Stu­dien­zeit in Stutt­gart

In Stutt­gart hat­te ich seit dem Stu­di­um im Stadt­zentrum, in der Nä­he von dem Frö­bel­se­mi­nar, ein Zim­mer ge­mie­tet. Mei­ne Wirtin war ei­ne Schwä­bin, die mir von An­fang an klar mach­te, dass Her­ren­be­such ab­so­lut ver­bo­ten ist. Das war auch weiter kein Pro­blem für mich.

Ei­nes Tages aller­dings, als ich ge­ra­de in mei­nem Zim­mer war, hör­te ich, wie mei­ne Wirtin zu je­man­dem auf der Trep­pe sehr ener­gisch und laut in schwä­bi­schem Dia­lekt rief: „Se ver­las­set augen­bli­cklich des Haus, ver­schwin­det Se!“ Dann er­kann­te ich Ro­lands Stim­me, der nach mir ge­fragt hat­te. Ich ging auf den Flur, er­klär­te den Sach­ver­halt und rasch leg­te sich der Är­ger mei­ner Wirtin. Ro­land war­te­te dann drau­ßen auf mich. Es war das er­ste Tref­fen mit Ro­land in Stutt­gart. Ich ha­be ihm na­tür­lich wie ver­spro­chen die Stadt ge­zeigt. Auch sonst ha­ben wir viel ge­mein­sam un­ter­nom­men wie Theater- oder Kon­zert­be­su­che usw. Ro­land sprach immer wie­der da­von, dass er nach Mün­chen ge­hen wol­le, wenn sei­ne Aus­bil­dung ab­ge­schlos­sen sei. Er woll­te dort ar­bei­ten und die­ser Wunsch er­füll­te sich bald.

Ich hat­te in­zwi­schen das Exa­men als Kin­der­gärt­ne­rin und Hort­ne­rin gut be­stan­den und auch ei­ne An­stel­lung in ei­nem städ­ti­schen Kin­der­gar­ten be­kom­men. Ich war glü­cklich da­rüber, be­son­ders in die­sem Be­ruf mit den Kin­dern ar­bei­ten zu dür­fen.

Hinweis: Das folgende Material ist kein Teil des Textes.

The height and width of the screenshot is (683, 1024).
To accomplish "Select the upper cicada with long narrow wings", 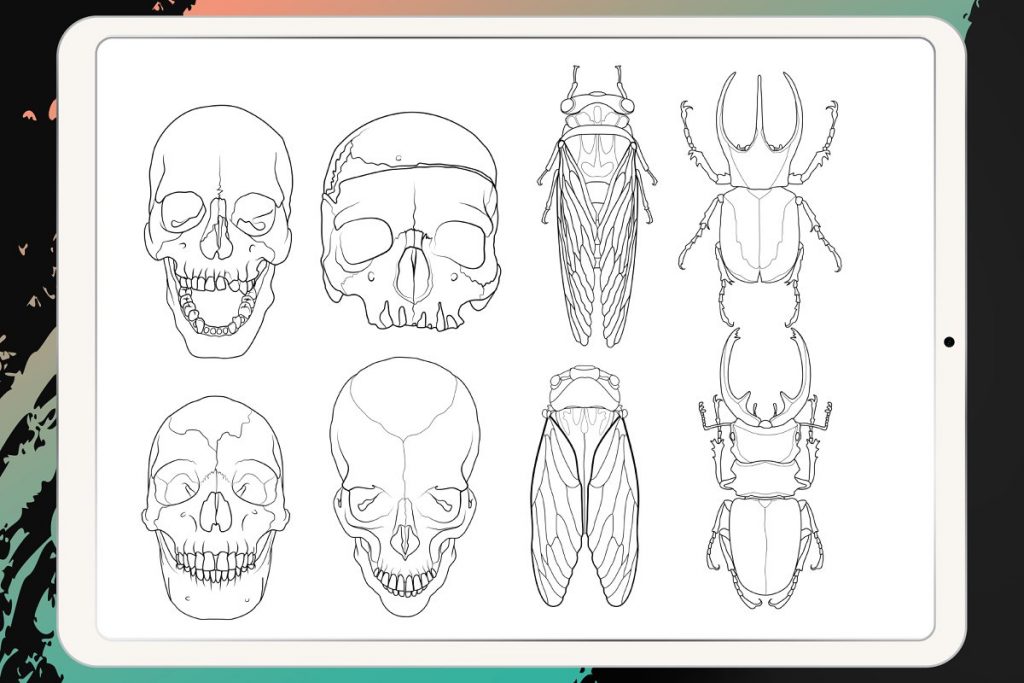I will click(x=596, y=206).
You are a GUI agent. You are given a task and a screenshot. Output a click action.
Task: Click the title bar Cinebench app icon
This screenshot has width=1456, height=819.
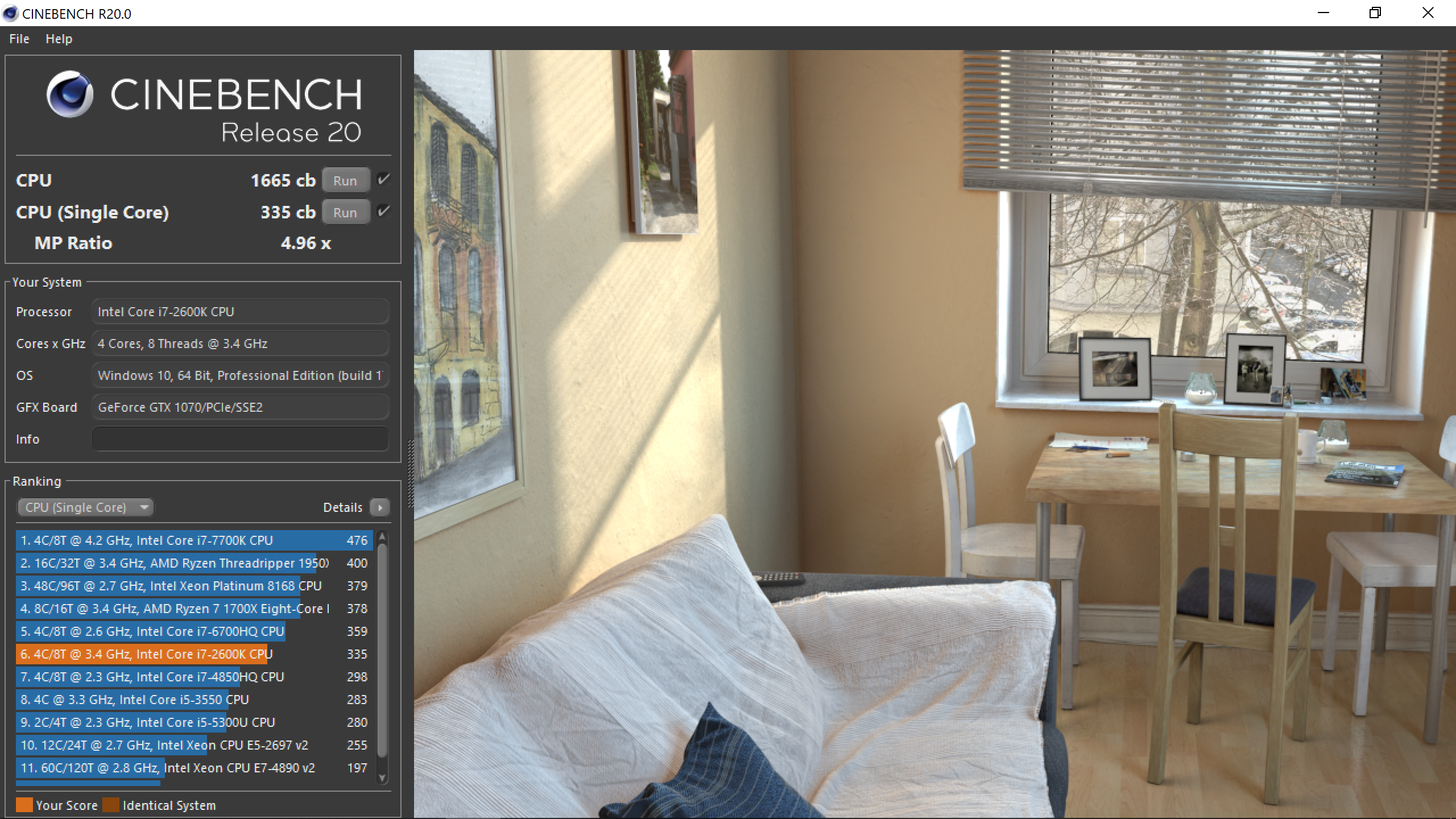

Ro­land hat­te sich in Mün­chen bei der Fir­ma MTU, der Mo­to­ren- und Tur­bi­nen-Uni­on, im Flug­zeug­be­reich für Dü­sen- und An­triebs­mo­to­ren be­wor­ben und war an­ge­nom­men wor­den. So trenn­ten sich un­se­re We­ge. Ich blieb in Stutt­gart und Ro­land zog nach Mün­chen um. Da merk­te ich erst, was er mir be­deu­te­te. Wahr­schein­lich hät­te ich Schwa­ben nie ver­las­sen, aber als er nicht mehr da war, fehl­te er mir sehr. Ro­land be­such­te mich fast je­des Wo­che­nen­de. All­mäh­lich ge­wöhn­te ich mich an den Ge­dan­ken, auch nach Mün­chen um­zu­sie­deln, weil ich merk­te, dass Ro­land mir viel mehr be­deu­te­te als ich mir selbst ein­ge­ste­hen woll­te. Ent­schei­dungs­er­leich­ternd und aus­schlag­ge­bend war dann, dass Ro­land mir ei­nen Heirats­an­trag mach­te und be­reits Plä­ne für ei­ne ge­mein­sa­me Zu­kunft hat­te.